■ Problem to work on ■
Starting at the line that holds "Viewport: 773px width, 748px", quote every line through the end of the records, both boundary lines included. Omit the pictures.

************

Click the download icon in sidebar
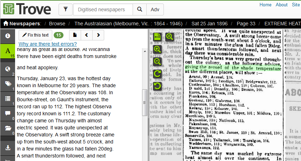 [7, 148]
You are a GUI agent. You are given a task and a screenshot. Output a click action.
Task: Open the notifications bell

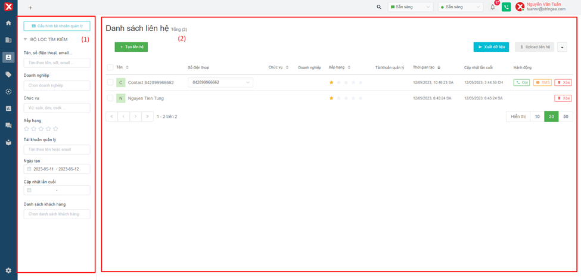point(493,7)
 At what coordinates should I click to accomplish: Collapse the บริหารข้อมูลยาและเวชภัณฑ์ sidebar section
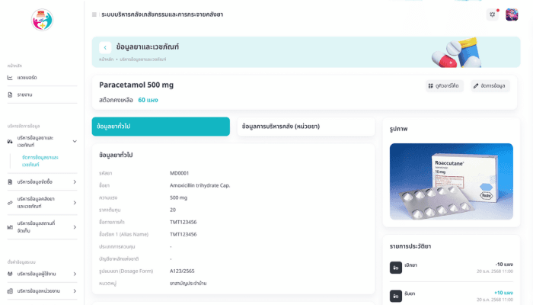75,141
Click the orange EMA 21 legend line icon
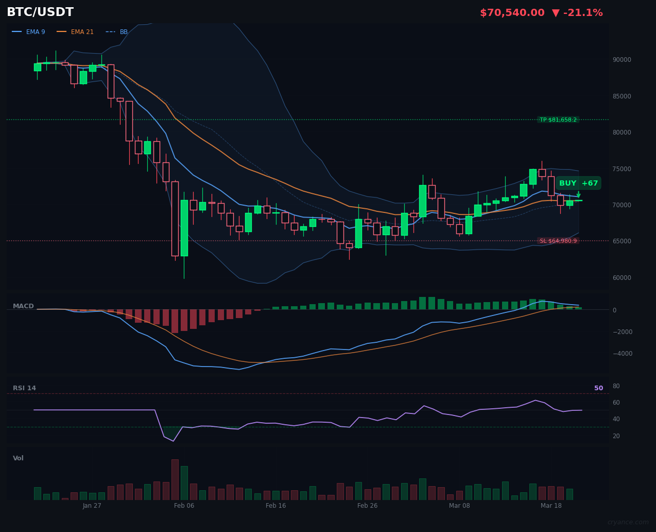 [x=61, y=31]
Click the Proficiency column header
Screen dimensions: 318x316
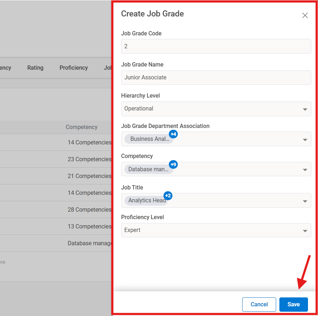pos(73,68)
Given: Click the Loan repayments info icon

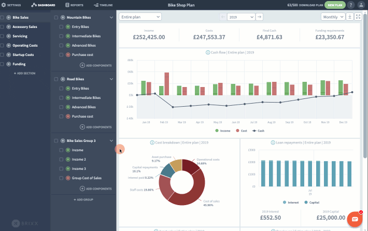Looking at the screenshot, I should point(273,142).
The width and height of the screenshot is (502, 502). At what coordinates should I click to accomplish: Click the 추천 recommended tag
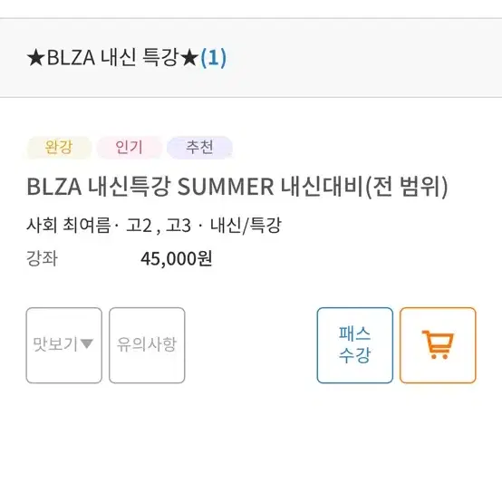click(x=199, y=148)
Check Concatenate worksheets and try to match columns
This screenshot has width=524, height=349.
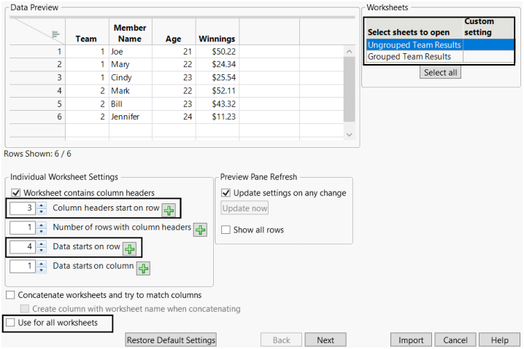tap(11, 295)
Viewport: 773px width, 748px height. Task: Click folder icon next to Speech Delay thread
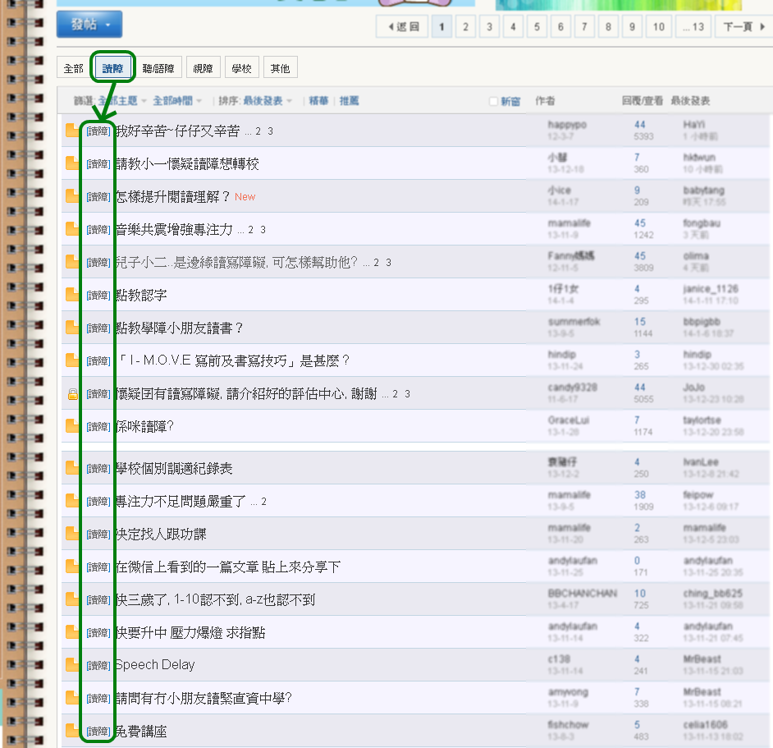(x=72, y=664)
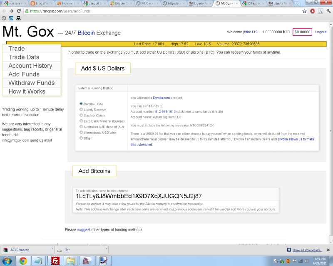Bookmark this page with the star icon

(x=305, y=11)
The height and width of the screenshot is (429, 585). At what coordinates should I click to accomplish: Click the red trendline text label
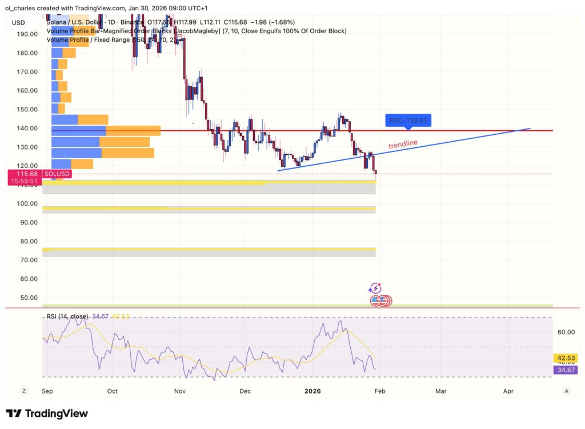[403, 145]
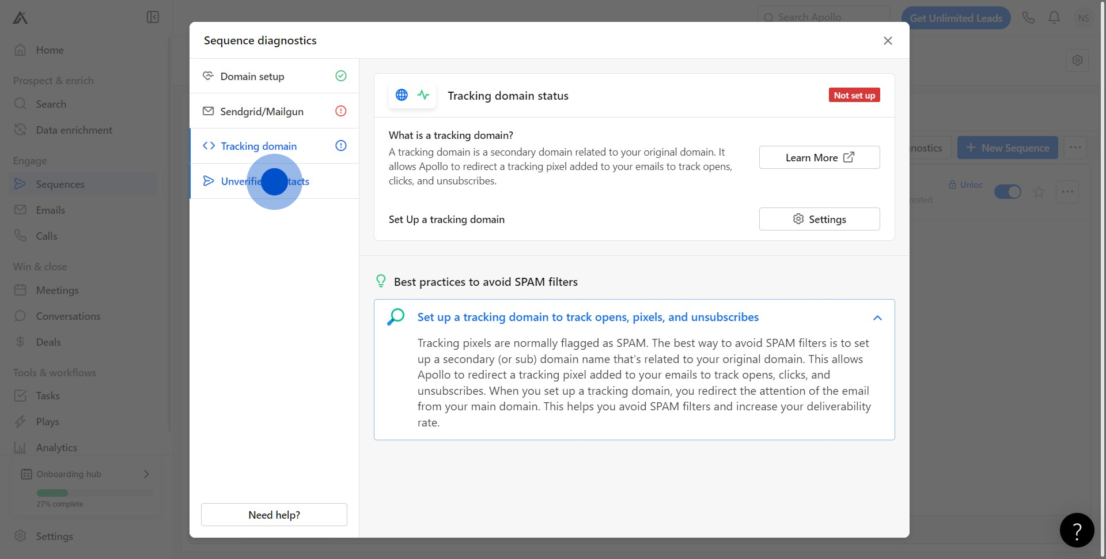Click the Apollo logo icon
This screenshot has height=559, width=1106.
tap(20, 18)
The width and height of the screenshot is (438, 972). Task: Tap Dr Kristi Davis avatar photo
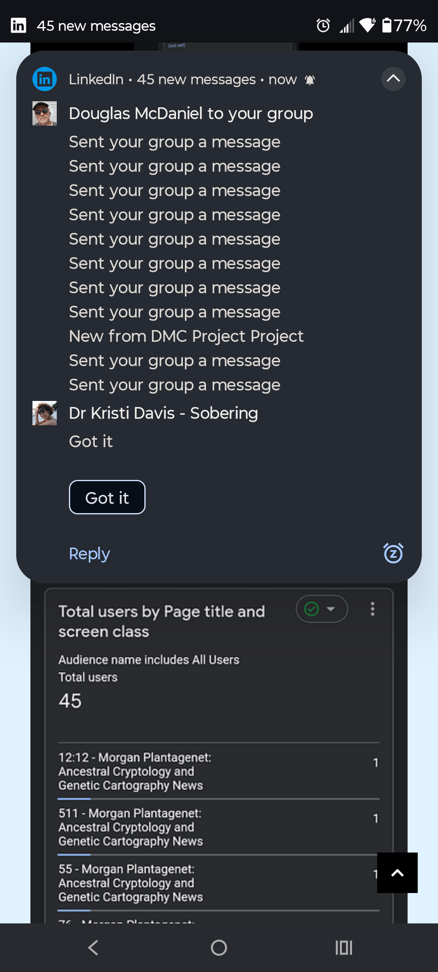click(x=45, y=413)
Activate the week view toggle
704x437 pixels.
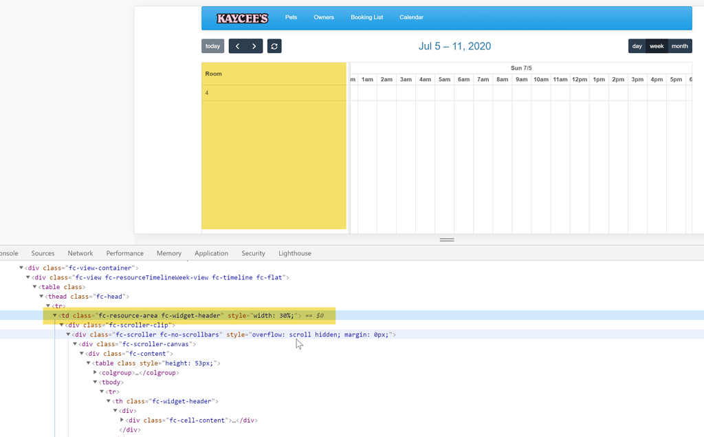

************

■ Your response ■
Viewport: 773px width, 748px height. Task: Click folder icon next to Speech Delay thread
(x=72, y=664)
Bookmark this page with the star icon

(x=305, y=11)
The height and width of the screenshot is (429, 585). At what coordinates should I click to accomplish: Click the red trendline text label
[403, 145]
Click the Apollo logo icon
This screenshot has height=559, width=1106.
tap(20, 18)
The width and height of the screenshot is (438, 972). Task: Tap Dr Kristi Davis avatar photo
click(x=45, y=413)
Activate the week view toggle
704x437 pixels.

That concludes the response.